By the configurations discussed above, each of arrays 600A and 600B includes two or more instances of thermoelectric structure 602 capable of realizing the benefits discussed above with respect to thermoelectric structures 102, 202, 402, and 502. Compared to each of circuits 100, 200, 400, and 500A-500C, each of arrays 600A and 600B is capable of realizing the benefits discussed above based on a combined heat transfer of at least two thermoelectric structures 602 coupled to a single energy source 614 or energy storage device 644.

FIG. 7 is a flow diagram of a method 700 of cooling a circuit, in accordance with some embodiments. Method 700 is operable to transfer heat in one or more ICs, e.g., circuit 100, 200, 300, 400, and/or 500A-500C, and/or arrays 600A and/or 600B discussed above with respect to FIGS. 1-6B.

The sequence in which the operations of method 700 are depicted in FIG. 7 is for illustration only; the operations of method 700 are capable of being executed simultaneously and/or in sequences that differ from that depicted in FIG. 7. In some embodiments, operations in addition to those depicted in FIG. 7 are performed before, between, during, and/or after the operations depicted in FIG. 7.

At operation 702, in some embodiments, a temperature difference is created by generating heat with a heat source, e.g., a densely populated IC. Generating heat with a heat source includes generating heat with the heat source on a front side of a substrate. In some embodiments, generating the heat is based on Joule heating of a conductor from current propagating through a resistance of the conductor.

In some embodiments, creating the temperature difference by generating heat includes generating the heat with one or more heat sources 116 discussed above with respect to FIGS. 1-6B.

At operation 704, in some embodiments, heat is diffused from the heat source. Diffusing the heat from the heat source includes diffusing the heat from the front side of the substrate to a back side of the substrate. In some embodiments, diffusing the heat includes diffusing the heat to a thermoelectric structure electrically isolated from the heat source, e.g., thermoelectric structure 102, 202, 402, 502, or 602 discussed above with respect to FIGS. 1-6B. In some embodiments, diffusing the heat includes diffusing the heat to a thermal structure electrically isolated from the heat source, e.g., thermal structure 302 discussed above with respect to FIGS. 3 and 4.

In some embodiments, diffusing heat from the heat source includes diffusing the heat using charge carriers within a p-type region, e.g., p-type region 104 in which positive charge carriers travel from the front side to the back side, and/or diffusing the heat using charge carriers within an n-type region, e.g., n-type region 106 in which negative charge carriers travel from the front side to the back side, as discussed above with respect to FIGS. 1-6B.

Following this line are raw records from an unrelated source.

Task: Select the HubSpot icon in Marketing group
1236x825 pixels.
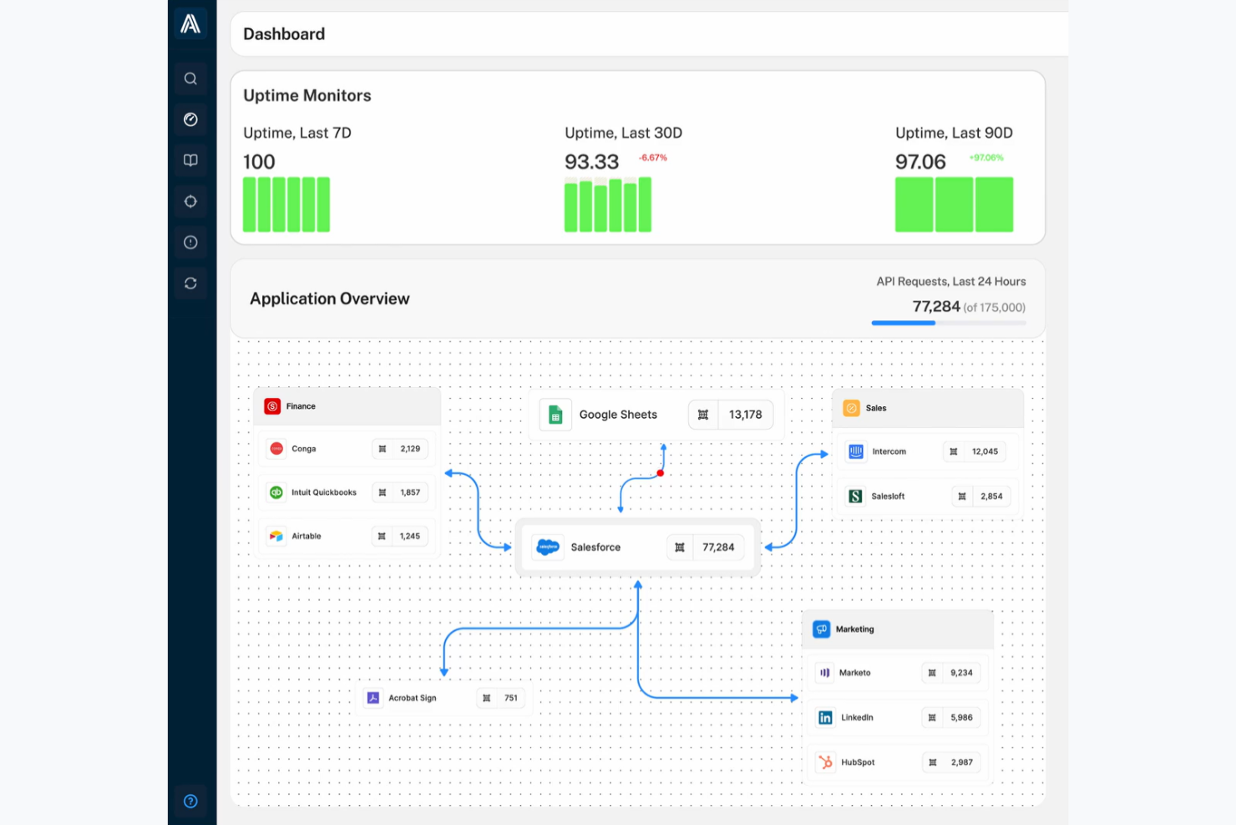Action: [x=825, y=761]
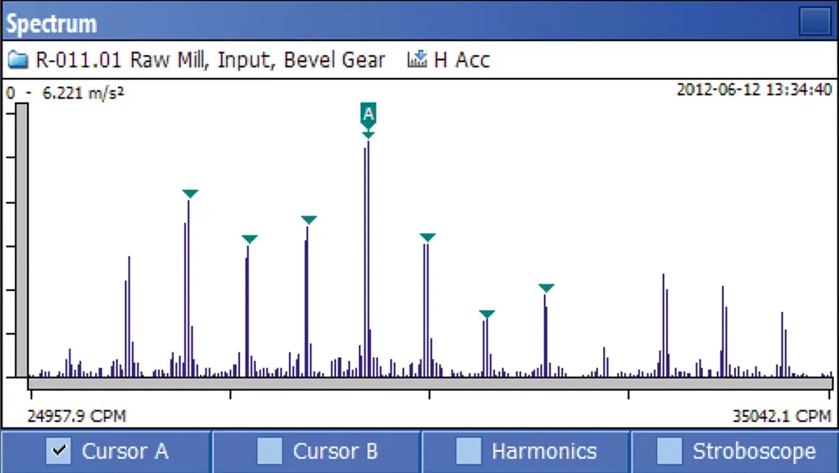Click the vertical gray amplitude scale bar
Screen dimensions: 839x473
tap(22, 238)
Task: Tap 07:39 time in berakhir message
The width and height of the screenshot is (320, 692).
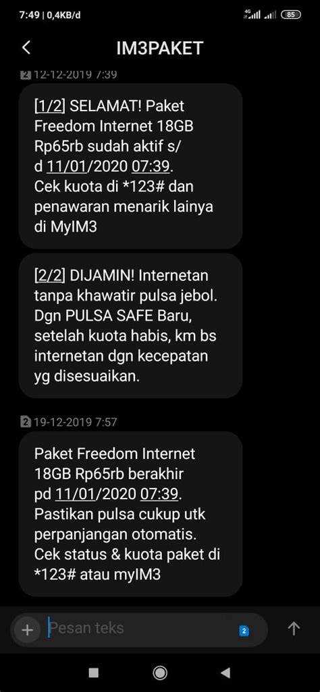Action: 160,495
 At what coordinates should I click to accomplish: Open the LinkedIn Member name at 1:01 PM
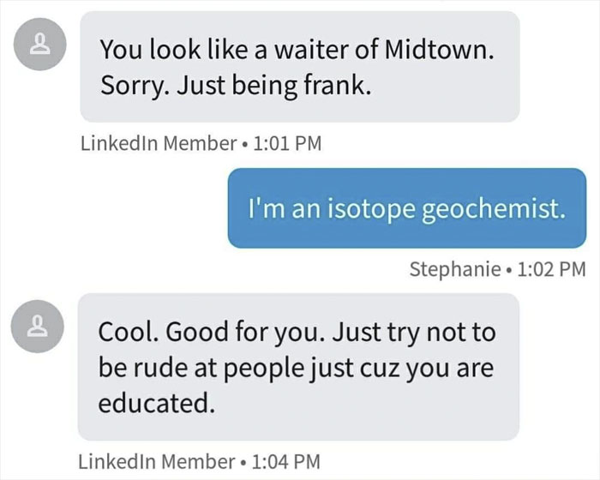click(x=155, y=143)
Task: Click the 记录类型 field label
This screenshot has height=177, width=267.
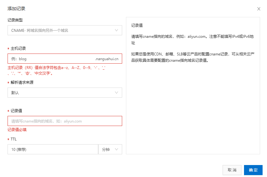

In some embodiments, diffusing heat from the heat source includes using a wire to conduct a current between the n-type region and the p-type region, e.g., using wire 108 to conduct current 122 from n-type region 106 to p-type region 104, as discussed above with respect to FIGS. 1-6B.

In some embodiments, diffusing heat from the heat source includes directing the heat from the heat source with one or both of a p-type inactive region adjacent to the p-type region, e.g., PMOS dummy device 244 adjacent to p-type region 104, or an n-type inactive region adjacent to the n-type region, e.g., NMOS dummy device 246 adjacent to n-type region 106, as discussed above with respect to FIGS. 2-6B.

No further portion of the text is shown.